For a chunk of its entertaining runtime, David Fincher’s hyper-alert existential thriller, based on a French comic-book series written by Alexis Nolent (aka ‘Matz’), seems well on course to join that esteemed list. What’s not to love in finding out what happens when the man who made Seven sticks empathy into the spokes of a hitherto flawless instrument of death? Unfortunately, The Killer only fulfills part of that promise. Instead, it ends up satisfying itself with the soulless, circular arc of a genre movie, and an ending that feels depressingly like the springboard for a spin-off series.
Played with icy precision by Michael Fassbender, its unnamed assassin seems to be losing his touch when we meet him. ‘I. Don’t. Give. A. Fuck,’ he explains of his worldview in voiceover, as he prepares to draw a bead on an unknown mark in a Paris penthouse. But it’s not long later that he’s questioning himself, as calculations go awry and unfamiliar impulses bubble up. ‘How’s “I don’t give a fuck” going?’, he mutters, as the voiceover slowly morphs from cocksure to introspective.
The reason ‘I don’t give a fuck’ is going so badly turns out to be crushingly banal. A job has gone wrong and the client, via his handler and a pair of unknown assassins, has taken it out on his girlfriend (Sophie Charlotte), inexplicably fudging the job. Jason Statham does this stuff in his sleep – and we love him for it – but you’d hope The Killer would set its sights higher than a naff fridging subplot and a violent revenge mission across America.
Still, if it falls a way short of inviting comparisons with Tony Gilroy’s masterpiece of moral rediscovery, Michael Clayton – despite the brief, but electrifying presence of Tilda Swinton here – it’s always a watchable, gorgeous-looking ride, bathed in an amber glow by cinematographer Erik Messerschmidt and amped up with clinical bursts of brutality.
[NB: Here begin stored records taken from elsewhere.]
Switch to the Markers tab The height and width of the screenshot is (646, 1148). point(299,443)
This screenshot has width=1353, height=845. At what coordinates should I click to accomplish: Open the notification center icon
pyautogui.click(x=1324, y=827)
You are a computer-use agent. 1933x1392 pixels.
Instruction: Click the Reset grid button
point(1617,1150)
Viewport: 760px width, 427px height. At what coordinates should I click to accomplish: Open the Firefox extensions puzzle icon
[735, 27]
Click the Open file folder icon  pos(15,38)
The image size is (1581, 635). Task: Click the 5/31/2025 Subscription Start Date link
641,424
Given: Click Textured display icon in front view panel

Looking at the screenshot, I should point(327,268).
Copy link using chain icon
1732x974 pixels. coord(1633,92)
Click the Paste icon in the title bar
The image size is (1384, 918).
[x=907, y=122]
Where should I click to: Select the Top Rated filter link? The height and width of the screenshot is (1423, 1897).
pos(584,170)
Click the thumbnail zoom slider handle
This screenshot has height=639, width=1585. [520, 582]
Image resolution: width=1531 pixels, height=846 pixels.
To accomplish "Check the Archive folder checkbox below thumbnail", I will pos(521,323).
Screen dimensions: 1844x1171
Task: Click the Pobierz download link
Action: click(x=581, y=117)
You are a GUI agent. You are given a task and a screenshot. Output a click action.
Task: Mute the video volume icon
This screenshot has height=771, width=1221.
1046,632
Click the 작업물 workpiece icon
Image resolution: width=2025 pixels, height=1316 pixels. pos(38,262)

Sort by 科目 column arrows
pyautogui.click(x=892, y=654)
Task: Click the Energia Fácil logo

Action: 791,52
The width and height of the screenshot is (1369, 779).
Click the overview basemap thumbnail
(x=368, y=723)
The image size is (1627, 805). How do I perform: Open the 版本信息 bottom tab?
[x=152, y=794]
The opening sequence is as coolly controlled a piece of filmmaking as you’ll see
Fincher’s CV is a danse macabre of killers and it’s in the deceptive lull of pre-violence that he’s at his best. That opening, 20-odd-minute Parisian sequence is as coolly controlled a piece of filmmaking as you’ll see. It cranks up your heart rate just as Fassbender’s hitman tries to lower his to the 50 bpm he needs to squeeze the trigger.
There are other intriguing, fun character details to bulk up a sometimes glassy character. The Killer has a major thing of The Smiths (the film’s soundtrack is half Atticus Ross and Trent Reznor, half Morrissey and Johnny Marr), a penchant for a cheeky Maccas (for the anonymity and quick protein fix, not the McFlurrys) and even a working knowledge of Dylan Thomas.
Seven writer Andrew Kevin Walker’s screenplay arms him with a spiky wit, too. At one point, he explains that his choice of normcore garb – anorak, bucket hat and slacks – was inspired by a German tourist he once noticed in London. ‘And no one really wants to interact with a German tourist.’
Observed collectively, they hint that somewhere beneath the dozens of aliases, the unblinking professionalism and the accumulation of corpses might just beat the heart of a sarky, lovelorn teenager. If there is going to be a spinoff, ‘The Killer: The High School Years’ might be fun.
In cinemas worldwide Oct 27. On Netflix worldwide Nov 10.